_INFORMATION SHOWN_.

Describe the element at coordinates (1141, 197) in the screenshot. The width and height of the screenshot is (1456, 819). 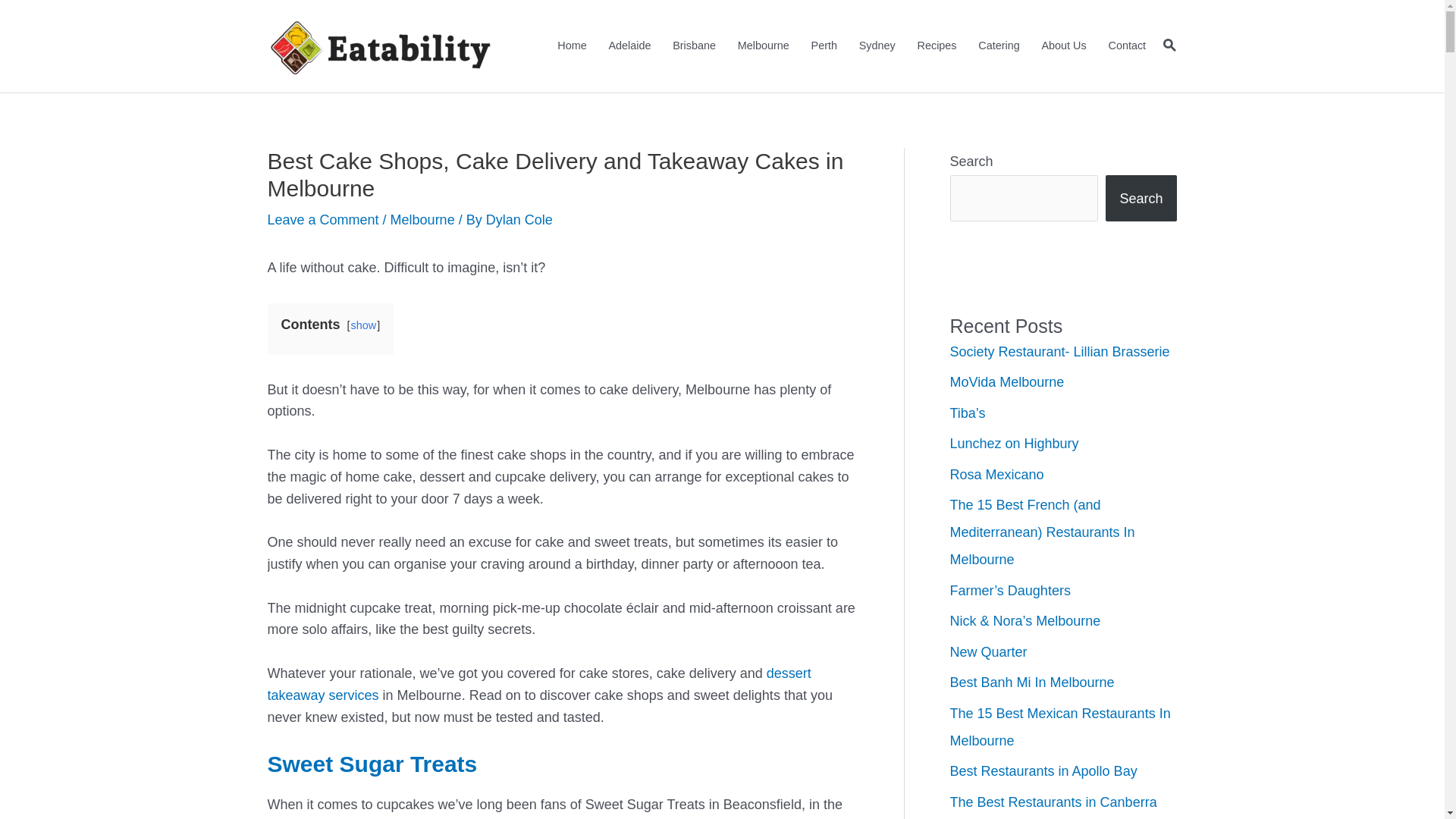
I see `'Search'` at that location.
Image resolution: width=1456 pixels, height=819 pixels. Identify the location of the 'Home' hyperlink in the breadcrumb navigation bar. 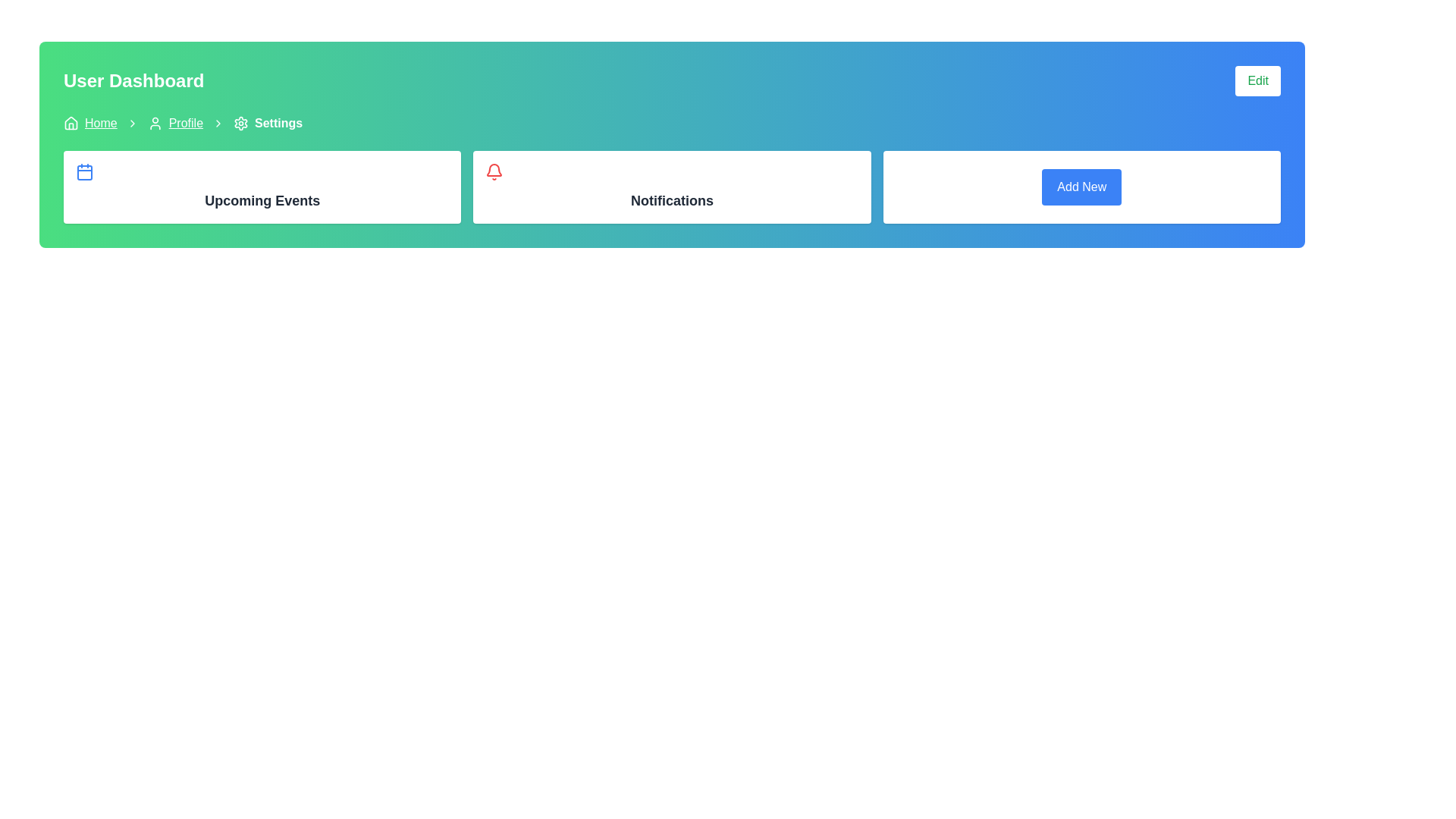
(100, 122).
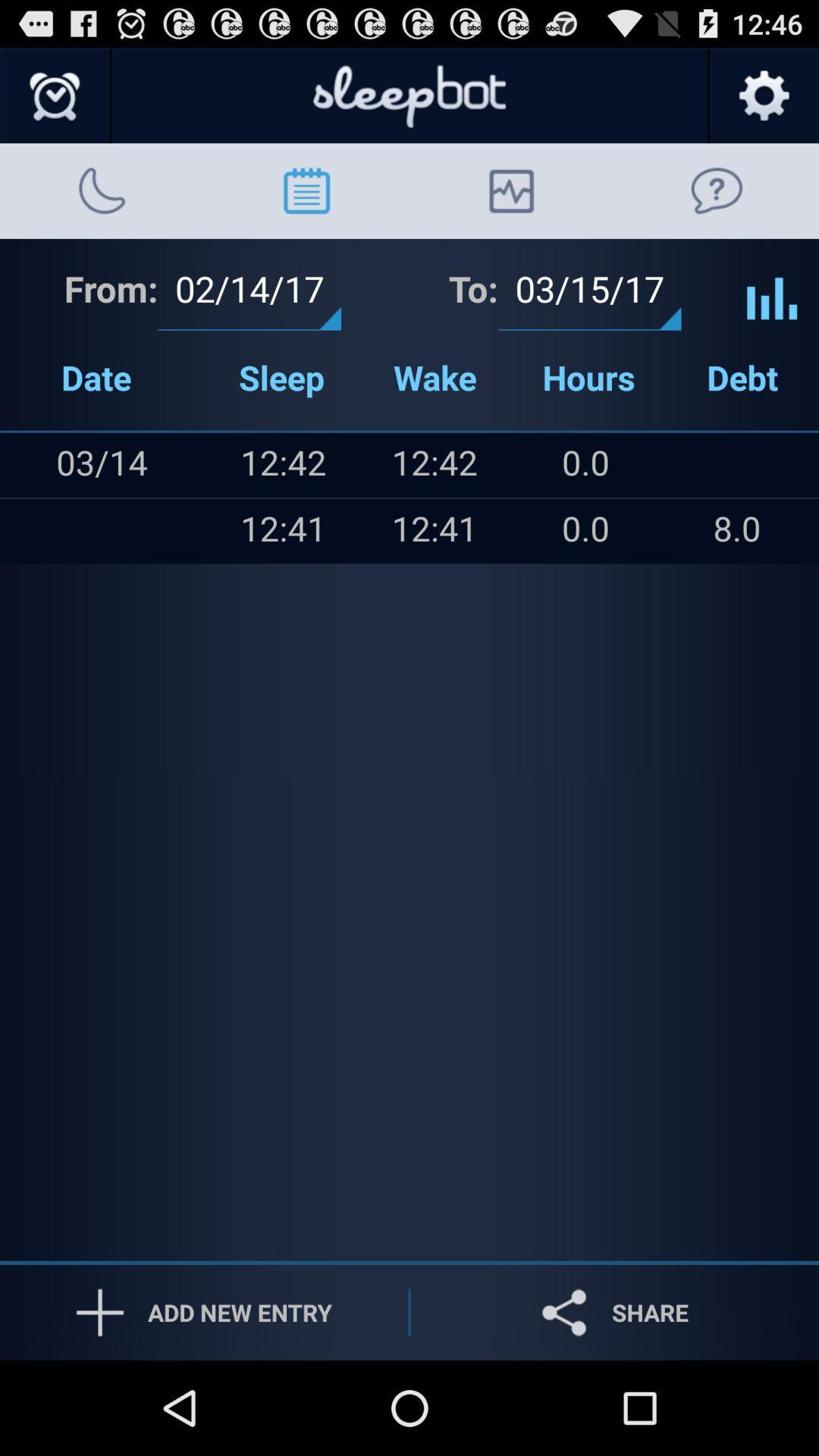 This screenshot has width=819, height=1456. What do you see at coordinates (55, 102) in the screenshot?
I see `the time icon` at bounding box center [55, 102].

_THE REQUEST_. Copy the items above word for word, leaving out the pictures.

_RESPONSE TO THIS TASK_.
Describe the element at coordinates (1141, 197) in the screenshot. The width and height of the screenshot is (1456, 819). 
I see `'Search'` at that location.
Image resolution: width=1456 pixels, height=819 pixels. Identify the location of the 'Home' hyperlink in the breadcrumb navigation bar. 
(100, 122).
 This screenshot has width=819, height=1456. What do you see at coordinates (55, 102) in the screenshot?
I see `the time icon` at bounding box center [55, 102].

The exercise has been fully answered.